The world has changed considerably over the course of John Friedmann’s writing career, or more to the point here, our understanding of the urban world has shifted considerably during this time. One might imagine this to be due in some part to the influence of John’s career, as his writing has sought to explain the urban in its various manifestations. One would therefore expect our overall understanding of global urbanization to have improved over this period, given the attention it has received from John and other scholars. Yet in looking back at John’s work in the 1970s on the urban transition in “newly industrializing societies” (Friedmann & Wulff 1975) and comparing it to more recent writing on similar themes, one could be forgiven for concluding exactly the opposite. The Urban Transition was an extended literature review on what was then

labeled the Third World City, divided into “macro-studies” of urbanization processes and “micro-studies” on the nature of urban life. The multiple challenges facing the Third World City were seen as formidable, certainly, but not so daunting as to deter the authors from concluding the book with a “decision-framework” intended to guide urban policy. By the time The Prospect of Cities (Friedmann 2002) was published, some three decades later, the scale of these challenges had expanded such that John now wrote about city-regions instead of cities and emphasized the conceptual value of “the urban” over that of “the city.” This upward scalar shift was complemented, however, by a simultaneous trend in the opposite direction, focusing in on people and their neighborhood communities by looking at questions of citizenship and the “city of everyday life.” Evidently one may attempt to address the growing complexity of cities-or is it the growing understanding

of how complex cities are?—by either trying to simplify the synoptic view of the big picture, or, instead, by narrowing in on a smaller, bounded territory within the overall urban field. Another decade-and-a-half further along and John is not only grappling

with complexity, but with “hyper-complexity,” as indicated in the title of his, “Urban planning under conditions of hyper-complexity” (2014). The scale of the urban object has ballooned yet again, forcing John to articulate a new term, the “Urban Superorganism” (USO), which he defines as “a hypercomplex, high density, five-dimensional1 socio-spatial system” (Friedmann 2014).

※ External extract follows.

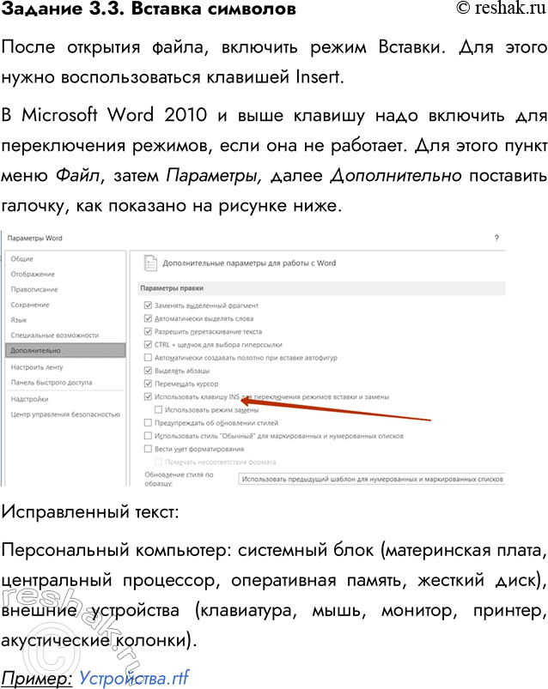Select Панель быстрого доступа in sidebar
Screen dimensions: 548x689
point(51,383)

The urban, it appears, is an elusive thing. The more one stares at it, the more opaque it becomes. Opaque but simultaneously fuzzy, indistinct. One is left puzzled trying to understand where the urban leaves off and everything else begins. And when one tries to get inside it, to pick it apart or break it down into its fundamental components, its complexity only seems to increase. So, what has happened? Has complexity increased along with the size and

scale of cities, or is it our perception of complexity that has grown? To put it another way, was the city more “doable” back then, or were urbanists more naïve? In recent years, I have wondered about the city size debates that were still current when I was a grad student in the 1980s. Even by that time the notion of maximum city size-whether derived from presumed limits imposed by physical/infrastructural conditions or from pressures on urban social make-up arising from excessive crowding or scale, or both-had given way to concern for optimum city size, a more relativistic concept that rested on the belief that at some point in a city’s growth, its “diseconomies of scale” would begin to outweigh its “economies of scale,” thus indicating its point of optimal size. Such concerns for maximum and optimal sizes seem to have vanished into the ether as cities themselves (or rather, city-regions) have grown beyond their presumed maxima and optima. Have questions of city size now been superseded by concern for complexity? Or perhaps the fusing of urban horizons that spatially underpins the formation of USOs, and more conceptually, the planetary spread of urbanism, has simply made the issue of size irrelevant. In this respect, perhaps the main value of the USO derives from the understanding that it is also qualitatively different from that which preceded it. I will return to this issue by the end of this essay; first, however, it is useful to consider certain aspects of periurbanization as it is manifested in Asia, since it is through periurban processes that urban horizons are fused and USOs are brought into being.